Wednesday, April 10, 2013

Don't Fear the Fear

The root of my annoyance with different people, attitudes, and projects at work is fear. There's a time to play it safe, and there's a time to take a chance and do something a little different. I heard a high ranking person in my building say that our company's position is that we will not accept any risk. The possibility of failure must be zero or we will not proceed. He was referring to a very specific set of circumstances, but he might as well have been talking about the vast majority of the site. 

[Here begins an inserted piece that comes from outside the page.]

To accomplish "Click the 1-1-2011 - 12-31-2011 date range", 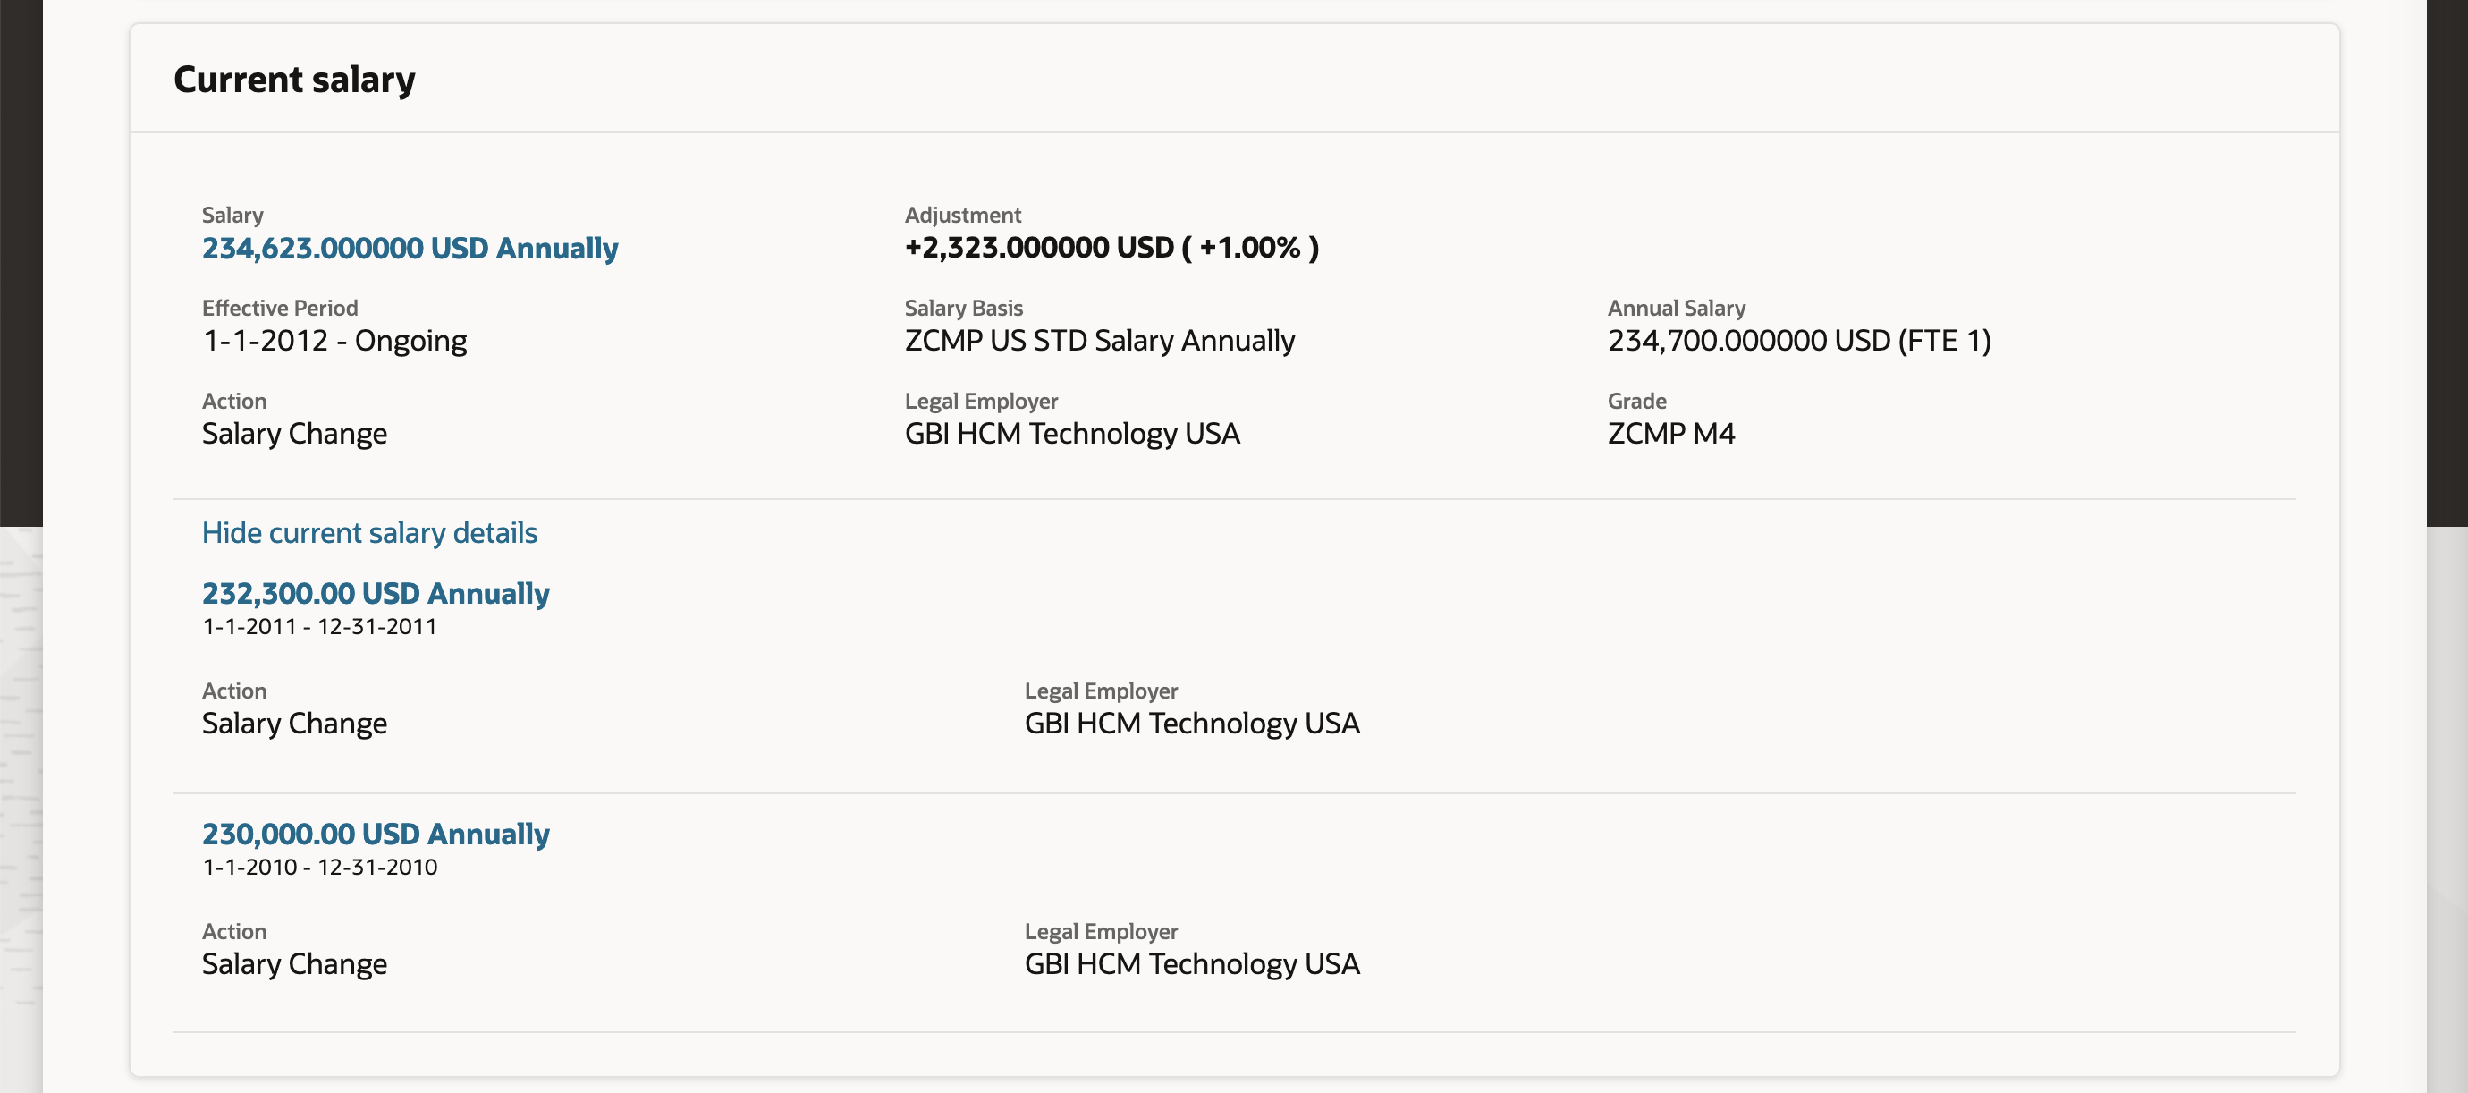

Fear of failure permeates the organization. At the first signs that a project may not turn out as planned, people start to find ways to cover their ass. We're a research organization. Research is a risky field. It's intellectual risk, nobody is putting their body on the line, but the psychological impact of trying something that could not work out as expected is not any less. 

Friday, April 5, 2013

New Role

I finally have the leadership role that I've been coveting for, well, I'm not really sure how long. The situation is a little more complicated than I would have liked for my first real crack at leading something bigger than a small project. I'm co-leading with a scientist from another group, a former manager is part of the team, and I'm working with a system that I understand from a distance but have never really had to delve into the details. A couple of important people in my building have a put their reputation, as well as the reputation of the site, on the line with this project. Failure is not an option.

There is no reason why we should fail. The science is new to us but it's a well-established field. There are publications galore about several important aspects of the technology. We just have to find a way to manage the complexity and make sure we stay focused on making progress and not get lost in all kinds of academic weeds. I see my role as shaping how the group thinks about the project. We constantly fall into a template for how work is expected to get done in the building. We need to stay out of that trap. We need to recognize when we have important observations and using all that established science to solve our problems. It's about making meaningful progress by thinking and using data rather than just running full speed ahead in hopes that something will work.

Wednesday, April 3, 2013

Keeping options open

My reactor stance is really all about keeping options open. Sticking to a highly detailed plan puts emphasis on where you are in relation to the plan rather than paying attention to the signals that your environment is sending to you. Every action prompts some kind of reaction. Watching those reactions is the best way to progress against a really challenging problem. Every reaction provides a little more information about what you're dealing with. The solution can usually be found in the accumulation of those little clues.

The underlying basis for this stance is my conviction that we don't really know all that much about what we're  dealing with in pretty much every area of modern life. My experience as a chemistry graduate student convinced me that our knowledge and understanding of the world is a faint shadow of what's really going on. We can never be sure of what's going on, so it's best to progress in a manner that maximizes your ability to respond to new information. Of course this has to be done in an aggressive enough manner that you actually prod whatever system you're working on reveal something about itself.